Old church cookbooks can be a great source of recipes, and typically recipes that are really good. But they can also be a great source of frustration as often times the directions on how to assemble and cook the dish are incomplete. This was one of those recipes. The way the directions were laid out you had to make some assumptions and I’m not sure that we made the right assumptions. 

What does all that mean exactly?  Well, it didn’t really turn out. I will say that it may have been slightly due to operator error. I chose to double the recipe based on the number of people we had and I ended up putting it in a large casserole dish that was deep. It may have worked better if it was not as deep. 

The biggest thing on the recipe, other than the need to make some assumptions on assembly, was that it gave no time estimate for cooking. Just “until lightly browned and puffy.”  It had it in there for over an hour and while parts of the top were starting to brown and be slightly puffy, the middle wasn’t done. NOTE – for part of the time (at least 2/3 of the time) it wasn’t the only thing in the oven so that may have contributed to the problem. However, the fact that it was such a deep dish may have been the biggest factor. You could just tell, using the highly scientific “jiggle test” that the middle was not done. 

In the end we needed to eat so we took it out. It wasn’t “done” but it still tasted okay. I’ll certainly try this again but will definitely be tweaking it (and using a different dish). 

Recipe taken from the St. John Lutheran Church (Berlin, WI) cookbook (the “blue” one, as I’m told it is called).

  • 1/2 cup crushed soda crackers (saltines)
  • 1 (16 ounce) can whole kernel corn, drained
  • 1 (16 ounce) can cream-style corn
  • 2 eggs, lightly beaten
  • 1 cup milk
  • 1/2 teaspoon salt
  • Dash of pepper
  • 1 teaspoon minced onion (optional)
  • 2 tablespoons butter

Crush crackers. Place in casserole. Yep, that’s how the first part reads. Based on that, and some consultation, I did just that. But I also sprayed the casserole down with non-stick spray first. 
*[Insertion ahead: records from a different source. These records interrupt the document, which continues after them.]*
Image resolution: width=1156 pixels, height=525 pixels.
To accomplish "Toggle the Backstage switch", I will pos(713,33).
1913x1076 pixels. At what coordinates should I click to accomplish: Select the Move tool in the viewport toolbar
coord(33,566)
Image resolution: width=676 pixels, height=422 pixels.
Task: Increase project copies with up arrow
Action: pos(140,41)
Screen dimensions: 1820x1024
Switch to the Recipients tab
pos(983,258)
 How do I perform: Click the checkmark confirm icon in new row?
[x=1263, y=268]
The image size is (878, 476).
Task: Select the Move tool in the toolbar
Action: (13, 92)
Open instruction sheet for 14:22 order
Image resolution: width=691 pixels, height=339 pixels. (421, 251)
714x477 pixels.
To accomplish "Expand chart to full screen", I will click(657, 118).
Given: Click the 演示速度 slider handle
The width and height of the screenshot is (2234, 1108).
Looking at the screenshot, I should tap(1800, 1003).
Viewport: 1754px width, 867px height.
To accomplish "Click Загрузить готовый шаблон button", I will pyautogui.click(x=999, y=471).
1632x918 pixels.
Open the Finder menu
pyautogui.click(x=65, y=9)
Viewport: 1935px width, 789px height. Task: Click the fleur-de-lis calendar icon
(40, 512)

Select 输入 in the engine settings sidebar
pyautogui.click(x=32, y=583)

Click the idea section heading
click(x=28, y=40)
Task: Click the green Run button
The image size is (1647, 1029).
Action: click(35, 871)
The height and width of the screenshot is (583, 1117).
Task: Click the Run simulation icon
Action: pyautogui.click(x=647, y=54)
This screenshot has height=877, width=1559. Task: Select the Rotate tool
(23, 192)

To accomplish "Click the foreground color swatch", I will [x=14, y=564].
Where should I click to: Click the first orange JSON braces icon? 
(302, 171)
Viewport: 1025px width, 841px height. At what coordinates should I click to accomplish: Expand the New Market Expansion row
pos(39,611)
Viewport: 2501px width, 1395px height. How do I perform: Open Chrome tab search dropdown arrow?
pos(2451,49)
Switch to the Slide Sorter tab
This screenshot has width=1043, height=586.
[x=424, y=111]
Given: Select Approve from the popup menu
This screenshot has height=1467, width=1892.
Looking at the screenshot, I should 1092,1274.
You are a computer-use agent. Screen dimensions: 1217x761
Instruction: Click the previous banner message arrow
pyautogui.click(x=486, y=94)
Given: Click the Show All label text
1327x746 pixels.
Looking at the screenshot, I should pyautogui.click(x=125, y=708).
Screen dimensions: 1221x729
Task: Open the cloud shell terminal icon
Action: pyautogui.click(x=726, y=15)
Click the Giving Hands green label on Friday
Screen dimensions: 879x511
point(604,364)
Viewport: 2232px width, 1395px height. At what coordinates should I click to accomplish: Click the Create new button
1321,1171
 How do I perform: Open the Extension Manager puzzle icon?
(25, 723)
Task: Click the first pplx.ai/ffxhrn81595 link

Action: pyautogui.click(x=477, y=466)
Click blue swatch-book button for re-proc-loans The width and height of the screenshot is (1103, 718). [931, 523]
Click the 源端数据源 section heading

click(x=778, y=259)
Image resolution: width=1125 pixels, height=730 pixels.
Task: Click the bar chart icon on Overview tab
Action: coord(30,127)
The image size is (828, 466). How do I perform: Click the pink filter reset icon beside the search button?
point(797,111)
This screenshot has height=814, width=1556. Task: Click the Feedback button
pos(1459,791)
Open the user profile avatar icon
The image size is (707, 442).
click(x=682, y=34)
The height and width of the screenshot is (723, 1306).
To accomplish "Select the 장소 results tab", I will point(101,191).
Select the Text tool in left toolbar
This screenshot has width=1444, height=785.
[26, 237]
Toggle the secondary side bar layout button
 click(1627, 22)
Add corn to which beaten egg, milk, salt, pepper and onion have been mixed together. Okay, check. 

Bake at 350 degrees until lightly browned and puffy. Okay……… But, what about the butter?  After some more consultation, I decided to “dot” the top with the butter. Didn’t work. Well, not so much that it didn’t work, as all it did was melt and pool in the middle. You can see in the picture that there is a puddle of butter and that is after I spooned some off. As I had mentioned before, it was in the oven for a little over an hour and still was nt done but it may have been due, in part, to not being the only thing in the oven and the really deep dish. 

It is a work in progress I suppose. Other than the things I’ve already listed as ways to do it differently is to mix the crackers in with everything else. Or to mix them with the butter and put them on top. 

One last note – someone talked to the lady who had put the recipe in the cookbook at church the next day to see what may have been done differently. Her response?  She never makes it the way it is listed in the cookbook. So….not really a lot of help.